Fiscal first-quarter revenue of $2.25 billion was 13.1% higher versus the prior year period with the organic growth rate at 8%, while profit rose 6.1% to $252.6 million in adjusted EBITDA (earnings before interest, taxes, depreciation and amortization).

Booz Allen is holding to its fiscal year 2023 financial outlook of $8.8 billion to $9.1 billion in revenue and $950 million to $1 billion in adjusted EBITDA. That suggests sales growth of 5%-to-9% and an adjusted EBITDA margin in the mid-to-high 10% range.

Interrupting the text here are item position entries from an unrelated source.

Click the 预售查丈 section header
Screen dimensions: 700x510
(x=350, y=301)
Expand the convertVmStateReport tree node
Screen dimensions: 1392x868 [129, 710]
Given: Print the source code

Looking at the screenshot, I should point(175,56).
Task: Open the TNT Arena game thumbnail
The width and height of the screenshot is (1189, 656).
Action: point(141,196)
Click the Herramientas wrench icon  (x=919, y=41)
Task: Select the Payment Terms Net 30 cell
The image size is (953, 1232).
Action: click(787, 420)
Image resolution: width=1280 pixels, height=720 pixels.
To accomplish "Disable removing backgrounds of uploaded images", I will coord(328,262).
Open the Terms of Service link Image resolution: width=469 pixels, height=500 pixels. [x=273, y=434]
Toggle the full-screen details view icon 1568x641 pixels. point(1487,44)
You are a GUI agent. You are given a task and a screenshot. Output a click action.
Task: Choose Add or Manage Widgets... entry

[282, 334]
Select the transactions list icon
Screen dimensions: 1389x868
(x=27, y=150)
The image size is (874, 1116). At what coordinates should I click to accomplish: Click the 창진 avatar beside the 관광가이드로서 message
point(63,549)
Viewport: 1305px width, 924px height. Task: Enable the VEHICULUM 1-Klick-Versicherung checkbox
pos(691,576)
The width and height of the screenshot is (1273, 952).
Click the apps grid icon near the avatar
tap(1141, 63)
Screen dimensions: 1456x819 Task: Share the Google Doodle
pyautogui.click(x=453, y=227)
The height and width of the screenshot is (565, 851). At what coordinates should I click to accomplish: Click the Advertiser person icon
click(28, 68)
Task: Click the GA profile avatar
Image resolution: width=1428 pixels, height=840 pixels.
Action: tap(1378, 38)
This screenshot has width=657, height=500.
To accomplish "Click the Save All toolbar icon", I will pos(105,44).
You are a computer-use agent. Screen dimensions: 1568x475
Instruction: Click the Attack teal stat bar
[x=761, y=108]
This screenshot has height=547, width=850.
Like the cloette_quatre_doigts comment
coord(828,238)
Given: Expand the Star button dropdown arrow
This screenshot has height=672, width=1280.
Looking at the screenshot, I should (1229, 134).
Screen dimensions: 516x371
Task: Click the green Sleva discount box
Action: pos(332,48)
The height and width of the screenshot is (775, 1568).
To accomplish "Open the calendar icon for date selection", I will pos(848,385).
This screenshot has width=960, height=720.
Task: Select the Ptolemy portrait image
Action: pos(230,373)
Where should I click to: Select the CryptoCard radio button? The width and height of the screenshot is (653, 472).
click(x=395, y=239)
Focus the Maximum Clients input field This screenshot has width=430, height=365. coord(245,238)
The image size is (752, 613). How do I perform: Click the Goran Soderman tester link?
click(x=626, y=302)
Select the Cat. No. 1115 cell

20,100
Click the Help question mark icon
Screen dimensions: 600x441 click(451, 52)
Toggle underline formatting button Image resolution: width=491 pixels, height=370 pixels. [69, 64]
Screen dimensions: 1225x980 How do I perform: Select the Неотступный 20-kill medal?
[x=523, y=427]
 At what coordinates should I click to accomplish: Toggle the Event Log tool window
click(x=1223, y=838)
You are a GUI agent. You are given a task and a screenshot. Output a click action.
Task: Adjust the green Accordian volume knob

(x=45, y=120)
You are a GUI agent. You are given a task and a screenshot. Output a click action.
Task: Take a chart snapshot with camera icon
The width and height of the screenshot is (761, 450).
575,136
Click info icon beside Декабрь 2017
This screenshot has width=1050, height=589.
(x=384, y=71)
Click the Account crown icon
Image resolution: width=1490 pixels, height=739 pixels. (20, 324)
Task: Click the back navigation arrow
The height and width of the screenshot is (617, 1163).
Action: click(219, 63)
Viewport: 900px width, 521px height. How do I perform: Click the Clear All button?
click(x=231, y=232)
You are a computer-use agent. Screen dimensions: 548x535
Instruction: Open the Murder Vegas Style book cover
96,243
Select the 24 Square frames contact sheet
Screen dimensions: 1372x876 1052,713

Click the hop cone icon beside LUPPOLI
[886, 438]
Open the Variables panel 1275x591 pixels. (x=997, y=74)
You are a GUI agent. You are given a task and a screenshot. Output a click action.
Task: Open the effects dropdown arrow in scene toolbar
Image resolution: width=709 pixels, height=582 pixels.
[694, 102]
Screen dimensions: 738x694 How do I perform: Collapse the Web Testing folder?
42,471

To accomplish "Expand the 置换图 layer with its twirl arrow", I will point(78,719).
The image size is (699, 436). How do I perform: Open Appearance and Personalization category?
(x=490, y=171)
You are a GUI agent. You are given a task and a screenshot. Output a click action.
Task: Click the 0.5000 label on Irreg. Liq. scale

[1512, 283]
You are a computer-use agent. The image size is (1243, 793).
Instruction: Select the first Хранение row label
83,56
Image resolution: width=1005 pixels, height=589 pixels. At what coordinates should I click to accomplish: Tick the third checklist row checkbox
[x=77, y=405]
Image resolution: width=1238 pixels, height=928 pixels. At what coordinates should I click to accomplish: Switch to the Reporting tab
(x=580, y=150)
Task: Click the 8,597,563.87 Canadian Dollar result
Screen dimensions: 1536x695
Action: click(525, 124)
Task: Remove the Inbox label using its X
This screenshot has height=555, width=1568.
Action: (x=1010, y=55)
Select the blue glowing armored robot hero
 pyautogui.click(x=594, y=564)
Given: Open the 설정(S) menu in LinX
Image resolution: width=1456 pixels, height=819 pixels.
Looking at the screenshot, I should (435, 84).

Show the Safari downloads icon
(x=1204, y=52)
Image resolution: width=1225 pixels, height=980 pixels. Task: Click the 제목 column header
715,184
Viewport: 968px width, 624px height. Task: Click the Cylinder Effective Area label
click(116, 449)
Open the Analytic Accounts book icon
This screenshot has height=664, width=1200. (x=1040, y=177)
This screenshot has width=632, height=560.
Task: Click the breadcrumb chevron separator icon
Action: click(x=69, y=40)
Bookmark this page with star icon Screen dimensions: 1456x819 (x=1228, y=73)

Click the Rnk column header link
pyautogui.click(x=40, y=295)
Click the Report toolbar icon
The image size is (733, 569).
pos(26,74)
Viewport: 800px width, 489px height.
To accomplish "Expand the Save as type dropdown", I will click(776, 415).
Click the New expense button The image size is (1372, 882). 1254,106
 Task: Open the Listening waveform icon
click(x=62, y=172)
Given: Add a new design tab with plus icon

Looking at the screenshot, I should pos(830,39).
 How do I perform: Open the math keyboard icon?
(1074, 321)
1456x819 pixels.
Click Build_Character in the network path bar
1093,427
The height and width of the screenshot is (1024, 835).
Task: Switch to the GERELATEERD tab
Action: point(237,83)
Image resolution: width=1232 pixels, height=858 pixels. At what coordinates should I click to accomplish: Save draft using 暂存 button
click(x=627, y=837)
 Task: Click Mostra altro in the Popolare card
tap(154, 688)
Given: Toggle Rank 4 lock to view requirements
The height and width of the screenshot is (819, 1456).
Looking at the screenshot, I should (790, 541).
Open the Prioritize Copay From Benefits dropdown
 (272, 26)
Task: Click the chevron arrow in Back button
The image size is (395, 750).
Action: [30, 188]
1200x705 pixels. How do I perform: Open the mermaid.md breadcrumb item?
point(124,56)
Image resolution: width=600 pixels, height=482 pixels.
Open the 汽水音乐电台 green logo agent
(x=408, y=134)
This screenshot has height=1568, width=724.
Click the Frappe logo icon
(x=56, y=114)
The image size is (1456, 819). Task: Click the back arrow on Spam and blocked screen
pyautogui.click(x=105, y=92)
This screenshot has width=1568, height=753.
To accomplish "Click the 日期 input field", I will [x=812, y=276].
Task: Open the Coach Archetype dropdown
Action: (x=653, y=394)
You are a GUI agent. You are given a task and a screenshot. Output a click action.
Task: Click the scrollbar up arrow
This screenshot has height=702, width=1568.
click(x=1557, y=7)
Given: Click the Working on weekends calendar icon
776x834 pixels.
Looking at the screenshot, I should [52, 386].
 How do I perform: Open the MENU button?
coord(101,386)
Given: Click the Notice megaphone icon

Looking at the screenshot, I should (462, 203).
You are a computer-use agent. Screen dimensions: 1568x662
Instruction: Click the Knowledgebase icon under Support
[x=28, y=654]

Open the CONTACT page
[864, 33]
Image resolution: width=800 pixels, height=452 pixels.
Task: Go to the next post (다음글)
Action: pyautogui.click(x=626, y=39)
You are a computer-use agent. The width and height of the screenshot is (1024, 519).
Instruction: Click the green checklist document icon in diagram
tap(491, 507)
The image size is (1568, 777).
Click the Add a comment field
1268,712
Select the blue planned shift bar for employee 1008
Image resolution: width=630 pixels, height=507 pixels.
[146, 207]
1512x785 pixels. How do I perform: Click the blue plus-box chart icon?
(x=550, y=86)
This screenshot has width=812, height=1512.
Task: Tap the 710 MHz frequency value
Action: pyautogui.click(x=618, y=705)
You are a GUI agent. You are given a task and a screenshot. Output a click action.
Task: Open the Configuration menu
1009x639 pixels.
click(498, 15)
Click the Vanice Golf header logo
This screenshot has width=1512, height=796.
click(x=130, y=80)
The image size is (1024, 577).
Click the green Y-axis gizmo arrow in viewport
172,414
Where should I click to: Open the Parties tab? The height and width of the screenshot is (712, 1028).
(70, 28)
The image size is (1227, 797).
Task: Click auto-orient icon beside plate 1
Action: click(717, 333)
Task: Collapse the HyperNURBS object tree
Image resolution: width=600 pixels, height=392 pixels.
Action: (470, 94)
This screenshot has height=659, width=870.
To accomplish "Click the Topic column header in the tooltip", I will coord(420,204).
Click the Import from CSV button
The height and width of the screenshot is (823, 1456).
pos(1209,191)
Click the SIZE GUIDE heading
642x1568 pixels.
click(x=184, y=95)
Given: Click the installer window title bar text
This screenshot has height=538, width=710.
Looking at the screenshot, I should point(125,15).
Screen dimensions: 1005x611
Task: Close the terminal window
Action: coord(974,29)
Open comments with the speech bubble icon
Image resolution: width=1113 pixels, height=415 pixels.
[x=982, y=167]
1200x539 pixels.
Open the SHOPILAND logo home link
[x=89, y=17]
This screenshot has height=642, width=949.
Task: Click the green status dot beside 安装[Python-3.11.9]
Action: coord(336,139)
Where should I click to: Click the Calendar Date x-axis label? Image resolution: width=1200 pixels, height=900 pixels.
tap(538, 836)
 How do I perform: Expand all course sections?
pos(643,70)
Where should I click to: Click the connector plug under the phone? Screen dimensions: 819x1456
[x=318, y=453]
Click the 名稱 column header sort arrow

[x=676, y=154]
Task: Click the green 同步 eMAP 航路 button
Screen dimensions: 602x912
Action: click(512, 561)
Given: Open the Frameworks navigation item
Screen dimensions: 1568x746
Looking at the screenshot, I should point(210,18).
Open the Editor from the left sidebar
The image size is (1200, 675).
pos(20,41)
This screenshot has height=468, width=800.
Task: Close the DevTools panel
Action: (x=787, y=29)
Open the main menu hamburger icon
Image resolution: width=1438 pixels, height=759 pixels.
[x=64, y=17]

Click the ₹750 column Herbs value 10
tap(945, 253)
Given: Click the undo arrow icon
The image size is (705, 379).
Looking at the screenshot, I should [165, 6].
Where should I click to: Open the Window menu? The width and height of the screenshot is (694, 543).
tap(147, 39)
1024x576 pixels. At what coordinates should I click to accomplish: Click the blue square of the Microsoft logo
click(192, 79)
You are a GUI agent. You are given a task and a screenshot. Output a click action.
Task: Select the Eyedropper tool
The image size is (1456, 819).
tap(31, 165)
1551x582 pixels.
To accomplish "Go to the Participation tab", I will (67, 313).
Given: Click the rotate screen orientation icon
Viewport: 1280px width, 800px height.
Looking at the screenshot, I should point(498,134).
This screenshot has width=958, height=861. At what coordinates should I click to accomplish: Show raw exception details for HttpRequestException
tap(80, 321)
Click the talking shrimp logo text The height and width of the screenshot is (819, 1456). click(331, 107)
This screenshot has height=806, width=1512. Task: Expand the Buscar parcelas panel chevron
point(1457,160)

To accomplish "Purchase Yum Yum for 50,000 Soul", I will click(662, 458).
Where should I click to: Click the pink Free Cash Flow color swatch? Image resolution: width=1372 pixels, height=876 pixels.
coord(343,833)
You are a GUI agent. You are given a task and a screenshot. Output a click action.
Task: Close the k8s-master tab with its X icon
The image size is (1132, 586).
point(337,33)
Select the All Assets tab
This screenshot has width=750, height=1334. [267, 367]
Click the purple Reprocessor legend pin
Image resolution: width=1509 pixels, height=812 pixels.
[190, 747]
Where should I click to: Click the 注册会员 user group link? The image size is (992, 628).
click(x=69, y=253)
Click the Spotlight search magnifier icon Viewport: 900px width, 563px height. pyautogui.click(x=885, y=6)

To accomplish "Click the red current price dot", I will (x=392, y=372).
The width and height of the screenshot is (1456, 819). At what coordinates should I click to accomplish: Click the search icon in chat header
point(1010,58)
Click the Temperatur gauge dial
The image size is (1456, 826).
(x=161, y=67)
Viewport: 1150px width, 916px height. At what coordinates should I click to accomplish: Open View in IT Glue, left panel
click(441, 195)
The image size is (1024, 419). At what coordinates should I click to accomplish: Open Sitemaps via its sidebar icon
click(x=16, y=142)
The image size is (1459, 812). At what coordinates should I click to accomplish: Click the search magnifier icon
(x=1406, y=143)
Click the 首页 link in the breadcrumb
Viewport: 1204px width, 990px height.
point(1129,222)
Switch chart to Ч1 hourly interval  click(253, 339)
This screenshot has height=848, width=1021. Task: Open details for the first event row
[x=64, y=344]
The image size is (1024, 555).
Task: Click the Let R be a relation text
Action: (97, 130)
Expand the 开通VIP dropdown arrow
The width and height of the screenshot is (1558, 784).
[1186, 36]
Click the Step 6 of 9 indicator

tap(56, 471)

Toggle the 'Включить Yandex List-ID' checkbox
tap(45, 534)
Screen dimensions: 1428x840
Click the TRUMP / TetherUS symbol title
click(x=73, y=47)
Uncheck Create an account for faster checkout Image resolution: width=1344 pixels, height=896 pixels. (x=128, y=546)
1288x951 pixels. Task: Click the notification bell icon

Overall backlog climbed 6.8% over the prior year period to $28.6 billion, of which $4 billion is funded. The company is also touting a 1.21 book-to-bill ratio over the last 12 months, which measures the rate at which awards get into backlog versus execution to book revenue.

Employee headcount increased 2.6% year over year to 29,300.

Also during the call Friday, Booz Allen detailed some upcoming senior leadership team changes that include the pending Oct. 31 retirement of current defense sector president Karen Dahut, who has two decades with the firm.

Judi Dotson, an executive vice president and national security sector head, will transition over to the defense sector as its president.

Succeeding Dotson in her current role is Tom Pfeifer, a three-decade company veteran whom Rozanski said has worked with Dotson to drive growth across the national security business that includes the intelligence community.

Those upcoming transitions follow the May announcement that then-civilian sector president Kristine Martin Anderson was being promoted to chief operating officer, while former Chief Growth Officer Richard Crowe became president of the civilian business.